**Exercise instructions**
Below are entries; copy exactly the lines from the one with "You are a GUI agent. The screenshot is 345×2576." through the one with "Aarde — veld van het oog (48, 1063)", both included, and leave out the rest.

━━━━━━━━━━━━━━━━━━━━━━━━━━━━━━

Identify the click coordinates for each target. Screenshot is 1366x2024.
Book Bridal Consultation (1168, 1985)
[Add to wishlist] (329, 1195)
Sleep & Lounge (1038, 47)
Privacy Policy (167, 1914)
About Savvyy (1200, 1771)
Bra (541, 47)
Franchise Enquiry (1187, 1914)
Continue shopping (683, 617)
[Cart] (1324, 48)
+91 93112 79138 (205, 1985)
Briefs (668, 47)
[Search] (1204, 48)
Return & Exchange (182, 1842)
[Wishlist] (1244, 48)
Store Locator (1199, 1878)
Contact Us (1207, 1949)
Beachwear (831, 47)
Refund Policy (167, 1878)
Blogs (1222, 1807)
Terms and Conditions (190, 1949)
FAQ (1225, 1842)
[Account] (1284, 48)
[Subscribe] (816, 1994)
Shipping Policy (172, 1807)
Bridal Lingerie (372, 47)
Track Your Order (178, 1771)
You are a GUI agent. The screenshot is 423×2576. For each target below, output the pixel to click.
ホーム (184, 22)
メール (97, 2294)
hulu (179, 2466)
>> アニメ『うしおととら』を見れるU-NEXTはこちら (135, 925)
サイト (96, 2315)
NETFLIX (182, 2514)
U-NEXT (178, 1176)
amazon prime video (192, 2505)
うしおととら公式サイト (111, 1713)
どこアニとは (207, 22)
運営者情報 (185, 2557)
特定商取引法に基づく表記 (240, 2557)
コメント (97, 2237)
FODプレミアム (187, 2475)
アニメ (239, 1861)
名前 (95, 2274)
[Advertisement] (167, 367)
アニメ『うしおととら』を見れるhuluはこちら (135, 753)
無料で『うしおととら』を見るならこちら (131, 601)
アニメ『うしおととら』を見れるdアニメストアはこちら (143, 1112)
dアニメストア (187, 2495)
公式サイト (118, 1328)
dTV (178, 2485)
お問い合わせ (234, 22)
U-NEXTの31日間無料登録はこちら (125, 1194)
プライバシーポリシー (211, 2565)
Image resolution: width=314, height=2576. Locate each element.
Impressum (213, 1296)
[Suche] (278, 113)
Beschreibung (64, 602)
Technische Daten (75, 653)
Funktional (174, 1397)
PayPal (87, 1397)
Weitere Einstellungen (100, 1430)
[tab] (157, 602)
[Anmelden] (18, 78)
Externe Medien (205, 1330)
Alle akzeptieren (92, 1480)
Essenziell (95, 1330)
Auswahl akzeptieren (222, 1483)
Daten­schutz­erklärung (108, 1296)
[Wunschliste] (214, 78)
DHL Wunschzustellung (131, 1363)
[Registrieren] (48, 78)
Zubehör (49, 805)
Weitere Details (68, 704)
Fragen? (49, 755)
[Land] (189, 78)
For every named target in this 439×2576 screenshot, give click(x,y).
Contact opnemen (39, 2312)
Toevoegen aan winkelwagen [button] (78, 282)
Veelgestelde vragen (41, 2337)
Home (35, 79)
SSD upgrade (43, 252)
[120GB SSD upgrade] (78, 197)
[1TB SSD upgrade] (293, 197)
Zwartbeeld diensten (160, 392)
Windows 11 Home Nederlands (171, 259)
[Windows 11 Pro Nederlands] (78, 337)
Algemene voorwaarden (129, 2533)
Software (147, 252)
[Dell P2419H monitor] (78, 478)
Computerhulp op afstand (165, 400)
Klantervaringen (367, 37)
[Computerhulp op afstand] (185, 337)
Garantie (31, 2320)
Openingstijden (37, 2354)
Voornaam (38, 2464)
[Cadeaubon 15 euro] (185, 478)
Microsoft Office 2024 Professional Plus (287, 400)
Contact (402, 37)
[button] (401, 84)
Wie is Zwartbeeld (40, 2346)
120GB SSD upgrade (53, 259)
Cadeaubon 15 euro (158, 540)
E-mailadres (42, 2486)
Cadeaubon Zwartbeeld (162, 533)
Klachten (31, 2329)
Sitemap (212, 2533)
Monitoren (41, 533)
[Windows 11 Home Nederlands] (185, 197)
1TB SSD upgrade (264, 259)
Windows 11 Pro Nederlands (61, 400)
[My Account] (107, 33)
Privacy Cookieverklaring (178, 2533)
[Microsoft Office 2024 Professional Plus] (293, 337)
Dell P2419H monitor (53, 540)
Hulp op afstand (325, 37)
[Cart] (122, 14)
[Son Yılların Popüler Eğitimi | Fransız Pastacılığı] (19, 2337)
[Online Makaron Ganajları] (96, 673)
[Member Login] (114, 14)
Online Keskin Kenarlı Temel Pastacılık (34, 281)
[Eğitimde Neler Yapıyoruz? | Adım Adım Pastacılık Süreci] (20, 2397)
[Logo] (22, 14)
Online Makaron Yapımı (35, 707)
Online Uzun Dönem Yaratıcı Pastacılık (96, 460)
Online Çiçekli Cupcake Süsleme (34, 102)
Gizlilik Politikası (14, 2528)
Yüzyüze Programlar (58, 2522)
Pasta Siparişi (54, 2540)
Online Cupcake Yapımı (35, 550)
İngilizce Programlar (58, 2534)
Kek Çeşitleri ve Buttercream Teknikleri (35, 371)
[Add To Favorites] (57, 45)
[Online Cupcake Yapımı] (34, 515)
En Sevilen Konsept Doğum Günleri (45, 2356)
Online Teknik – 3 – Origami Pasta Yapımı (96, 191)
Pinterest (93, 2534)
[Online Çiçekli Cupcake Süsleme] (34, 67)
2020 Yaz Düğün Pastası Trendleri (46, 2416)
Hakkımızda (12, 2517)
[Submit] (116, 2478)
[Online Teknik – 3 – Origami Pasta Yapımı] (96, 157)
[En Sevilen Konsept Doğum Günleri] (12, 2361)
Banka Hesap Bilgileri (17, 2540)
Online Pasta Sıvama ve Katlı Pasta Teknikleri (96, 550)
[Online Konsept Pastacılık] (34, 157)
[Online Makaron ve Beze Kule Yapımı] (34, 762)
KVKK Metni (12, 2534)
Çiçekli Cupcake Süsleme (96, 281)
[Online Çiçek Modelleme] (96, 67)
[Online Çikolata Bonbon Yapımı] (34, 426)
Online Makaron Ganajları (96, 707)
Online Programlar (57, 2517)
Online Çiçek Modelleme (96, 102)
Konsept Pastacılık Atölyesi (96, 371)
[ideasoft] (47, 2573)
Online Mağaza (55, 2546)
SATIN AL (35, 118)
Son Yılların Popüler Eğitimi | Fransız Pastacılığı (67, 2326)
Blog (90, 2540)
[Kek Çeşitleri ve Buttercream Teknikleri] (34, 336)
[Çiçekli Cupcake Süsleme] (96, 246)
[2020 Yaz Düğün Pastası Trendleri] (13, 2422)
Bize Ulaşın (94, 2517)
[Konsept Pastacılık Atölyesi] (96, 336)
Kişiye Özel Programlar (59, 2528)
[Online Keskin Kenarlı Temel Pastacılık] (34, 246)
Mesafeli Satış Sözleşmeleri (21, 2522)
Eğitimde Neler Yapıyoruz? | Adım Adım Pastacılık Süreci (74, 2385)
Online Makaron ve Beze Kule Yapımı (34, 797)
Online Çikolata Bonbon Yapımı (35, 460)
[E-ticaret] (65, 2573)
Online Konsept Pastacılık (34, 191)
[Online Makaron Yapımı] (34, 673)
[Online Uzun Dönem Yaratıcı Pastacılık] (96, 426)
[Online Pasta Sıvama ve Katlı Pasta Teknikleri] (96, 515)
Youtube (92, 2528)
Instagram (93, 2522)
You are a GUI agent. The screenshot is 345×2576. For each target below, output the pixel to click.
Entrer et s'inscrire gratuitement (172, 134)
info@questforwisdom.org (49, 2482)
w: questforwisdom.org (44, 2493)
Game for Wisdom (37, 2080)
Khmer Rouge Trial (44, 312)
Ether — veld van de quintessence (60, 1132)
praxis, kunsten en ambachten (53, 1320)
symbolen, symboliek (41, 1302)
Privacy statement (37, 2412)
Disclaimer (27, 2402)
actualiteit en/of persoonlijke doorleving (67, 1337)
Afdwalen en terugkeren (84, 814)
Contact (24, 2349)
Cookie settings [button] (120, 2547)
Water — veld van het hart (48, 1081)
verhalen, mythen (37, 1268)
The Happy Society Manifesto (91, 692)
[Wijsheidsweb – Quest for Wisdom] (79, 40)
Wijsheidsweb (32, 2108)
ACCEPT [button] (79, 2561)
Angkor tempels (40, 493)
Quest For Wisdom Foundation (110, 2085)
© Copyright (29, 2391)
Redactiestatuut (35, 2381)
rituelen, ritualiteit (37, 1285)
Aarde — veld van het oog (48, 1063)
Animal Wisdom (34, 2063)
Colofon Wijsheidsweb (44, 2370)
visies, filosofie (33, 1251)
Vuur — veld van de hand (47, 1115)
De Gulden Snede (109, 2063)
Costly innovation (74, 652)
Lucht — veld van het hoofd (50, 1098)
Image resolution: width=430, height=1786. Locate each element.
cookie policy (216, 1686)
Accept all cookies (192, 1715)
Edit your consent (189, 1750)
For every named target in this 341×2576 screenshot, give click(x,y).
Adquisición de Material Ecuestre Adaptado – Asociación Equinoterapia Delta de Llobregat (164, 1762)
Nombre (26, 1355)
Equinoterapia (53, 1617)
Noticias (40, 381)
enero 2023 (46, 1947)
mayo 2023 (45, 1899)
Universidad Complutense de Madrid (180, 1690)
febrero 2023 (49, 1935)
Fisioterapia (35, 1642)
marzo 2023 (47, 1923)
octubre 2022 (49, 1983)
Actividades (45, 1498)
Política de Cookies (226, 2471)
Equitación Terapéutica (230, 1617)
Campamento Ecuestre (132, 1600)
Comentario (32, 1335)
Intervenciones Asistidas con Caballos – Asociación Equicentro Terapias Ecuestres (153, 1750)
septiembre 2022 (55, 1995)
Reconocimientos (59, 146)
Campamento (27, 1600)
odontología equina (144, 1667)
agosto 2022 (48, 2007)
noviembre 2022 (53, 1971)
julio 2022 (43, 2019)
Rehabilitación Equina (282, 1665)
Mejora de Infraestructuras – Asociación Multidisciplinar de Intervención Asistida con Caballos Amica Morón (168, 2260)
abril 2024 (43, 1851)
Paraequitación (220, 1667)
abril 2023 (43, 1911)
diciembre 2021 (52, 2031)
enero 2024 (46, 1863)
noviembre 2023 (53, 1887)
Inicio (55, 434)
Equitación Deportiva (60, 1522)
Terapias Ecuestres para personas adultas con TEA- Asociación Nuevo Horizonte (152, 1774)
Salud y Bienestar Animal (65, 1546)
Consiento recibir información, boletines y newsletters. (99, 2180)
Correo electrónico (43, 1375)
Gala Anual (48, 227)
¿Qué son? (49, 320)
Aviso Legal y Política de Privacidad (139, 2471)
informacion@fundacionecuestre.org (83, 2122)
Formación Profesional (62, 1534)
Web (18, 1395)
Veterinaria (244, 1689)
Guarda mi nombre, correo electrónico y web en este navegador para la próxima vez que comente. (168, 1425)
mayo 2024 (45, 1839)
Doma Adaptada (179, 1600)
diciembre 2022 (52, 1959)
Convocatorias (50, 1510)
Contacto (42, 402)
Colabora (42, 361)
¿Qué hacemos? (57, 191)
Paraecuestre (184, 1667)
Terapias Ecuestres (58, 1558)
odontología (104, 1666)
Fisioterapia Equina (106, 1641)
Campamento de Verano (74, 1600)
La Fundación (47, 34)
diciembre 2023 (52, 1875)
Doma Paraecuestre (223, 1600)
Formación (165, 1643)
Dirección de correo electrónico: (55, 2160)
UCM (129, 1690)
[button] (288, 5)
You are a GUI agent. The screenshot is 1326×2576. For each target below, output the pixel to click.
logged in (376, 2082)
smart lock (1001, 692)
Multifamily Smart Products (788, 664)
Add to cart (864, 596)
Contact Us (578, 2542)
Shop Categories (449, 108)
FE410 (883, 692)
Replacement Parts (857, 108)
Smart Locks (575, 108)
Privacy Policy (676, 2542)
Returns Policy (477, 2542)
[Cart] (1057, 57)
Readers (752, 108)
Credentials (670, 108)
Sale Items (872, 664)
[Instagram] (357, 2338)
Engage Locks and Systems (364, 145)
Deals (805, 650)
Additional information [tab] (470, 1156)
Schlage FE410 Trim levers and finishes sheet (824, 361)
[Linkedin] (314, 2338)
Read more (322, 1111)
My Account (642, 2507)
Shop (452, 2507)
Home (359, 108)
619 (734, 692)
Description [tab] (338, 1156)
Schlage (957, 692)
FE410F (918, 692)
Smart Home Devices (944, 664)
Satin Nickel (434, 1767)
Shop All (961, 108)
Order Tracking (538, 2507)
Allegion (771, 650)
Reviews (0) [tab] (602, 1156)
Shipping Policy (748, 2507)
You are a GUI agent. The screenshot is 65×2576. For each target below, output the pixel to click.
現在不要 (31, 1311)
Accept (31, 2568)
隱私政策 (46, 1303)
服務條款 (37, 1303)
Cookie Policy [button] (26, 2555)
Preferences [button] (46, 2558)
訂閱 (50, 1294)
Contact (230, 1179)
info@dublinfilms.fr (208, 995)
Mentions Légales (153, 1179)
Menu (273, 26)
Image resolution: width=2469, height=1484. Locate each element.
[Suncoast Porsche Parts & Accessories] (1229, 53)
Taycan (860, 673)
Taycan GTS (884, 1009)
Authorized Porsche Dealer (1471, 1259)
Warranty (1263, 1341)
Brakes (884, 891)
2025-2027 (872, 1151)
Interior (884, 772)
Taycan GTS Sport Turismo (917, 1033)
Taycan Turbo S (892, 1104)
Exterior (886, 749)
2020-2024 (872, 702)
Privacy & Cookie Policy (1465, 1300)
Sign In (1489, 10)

━━━━━━━━━━━━━━━━━━━━━━━━━━━━━━

**Reply to the exercise**
You are a GUI agent. The screenshot is 345×2576. For each target below, output the pixel to click.
Entrer et s'inscrire gratuitement (172, 134)
info@questforwisdom.org (49, 2482)
w: questforwisdom.org (44, 2493)
Game for Wisdom (37, 2080)
Khmer Rouge Trial (44, 312)
Ether — veld van de quintessence (60, 1132)
praxis, kunsten en ambachten (53, 1320)
symbolen, symboliek (41, 1302)
Privacy statement (37, 2412)
Disclaimer (27, 2402)
actualiteit en/of persoonlijke doorleving (67, 1337)
Afdwalen en terugkeren (84, 814)
Contact (24, 2349)
Cookie settings [button] (120, 2547)
Water — veld van het hart (48, 1081)
verhalen, mythen (37, 1268)
The Happy Society Manifesto (91, 692)
[Wijsheidsweb – Quest for Wisdom] (79, 40)
Wijsheidsweb (32, 2108)
ACCEPT [button] (79, 2561)
Angkor tempels (40, 493)
Quest For Wisdom Foundation (110, 2085)
© Copyright (29, 2391)
Redactiestatuut (35, 2381)
rituelen, ritualiteit (37, 1285)
Aarde — veld van het oog (48, 1063)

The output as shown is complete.